Set forth in Annex A attached hereto and incorporated herein by reference is a list of the persons required to be identified in respect of the Reporting Persons pursuant to General Instruction C to Schedule 13D (collectively, the "Covered Persons"), and the business address and present principal occupation of each of the Covered Persons. | |
(d) | Item 2(d) of the Schedule 13D is hereby amended and restated in its entirety as follows:
During the last five years, none of the Reporting Persons and, to the best of the Reporting Persons' knowledge, none of the Covered Persons, has been convicted in a criminal proceeding (excluding traffic violations or similar misdemeanors). | |
(e) | Item 2(e) of the Schedule 13D is hereby amended and restated in its entirety as follows:
Except as set forth in Annex B, during the last five years, none of the Reporting Persons and, to the best of the Reporting Persons' knowledge, none of the Covered Persons, was a party to a civil proceeding of a judicial or administrative body of competent jurisdiction and as a result of such proceeding was or is subject to a judgment, decree or final order enjoining future violations of, or prohibiting or mandating activities subject to, federal or state securities laws or finding any violation with respect to such laws. | |
(f) | Item 2(f) of the Schedule 13D is hereby amended and restated in its entirety as follows:
See responses to Item 4 on each cover page.
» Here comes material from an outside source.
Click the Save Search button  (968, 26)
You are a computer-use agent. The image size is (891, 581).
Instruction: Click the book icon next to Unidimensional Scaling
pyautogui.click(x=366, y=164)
Unless otherwise specified in Annex A, each of the Covered Persons is a United States citizen. | |
Item 4. | Purpose of Transaction | |
Item 4 is hereby as amended to incorporate the following at the end thereof:
On February 28, 2025, Seller and Note Seller (collectively, the "Sellers") delivered a notice of default, termination and reservation of rights (the "Notice") to the Purchaser and Note Purchaser (collectively, the "Purchasers") following a material breach by the Purchasers of their respective obligations to complete the closings under the Preferred Membership Interest and Warrant Purchase Agreement and Note Purchase Agreement (collectively, the Purchase Agreements"), respectively, without properly exercising the Purchasers' extension options. Pursuant to the Notice, the Sellers terminated the Purchase Agreements effective as of February 28, 2025. Although the Sellers and Purchasers are continuing to discuss, as of the date hereof, the Sellers are seeking disbursement of the Purchasers' nonrefundable deposit from the escrow agent. | ||
Item 5. | Interest in Securities of the Issuer | |
(a) | The information contained in rows 11 and 13 of each of the cover pages hereto is hereby incorporated by reference into this Item 5(a). | |
(b) | The information contained in rows 7-10 of each of the cover pages hereto is hereby incorporated by reference into this Item 5(b). | |
(c) | The information contained in Item 4 of this Schedule 13D is hereby incorporated by reference into this Item 5(c) and, except as set forth therein, the Reporting Persons have not effected any transactions in Common Stock since the filing of Amendment No. 2. | |
(d) | No person other than the Reporting Persons are known by the Reporting Persons to have the right to receive or the power to direct the receipt of dividends from, or the proceeds from the sale of, any Ordinary Shares beneficially owned by the Reporting Persons and described in this Item 5. | |
Item 6. | Contracts, Arrangements, Understandings or Relationships With Respect to Securities of the Issuer | |
The information set forth in Item 4 hereof is hereby incorporated into this Item 6 and added at the end thereof. | ||
Item 7. | Material to be Filed as Exhibits. | |
Exhibit 99.7 Joint Filing Agreement, by and among the Reporting Persons, dated as of February 4, 2025, incorporated by reference to Exhibit 99.7 to Amendment No. 2. |
SIGNATURE | |
After reasonable inquiry and to the best of my knowledge and belief, I certify that the information set forth in this statement is true, complete and correct.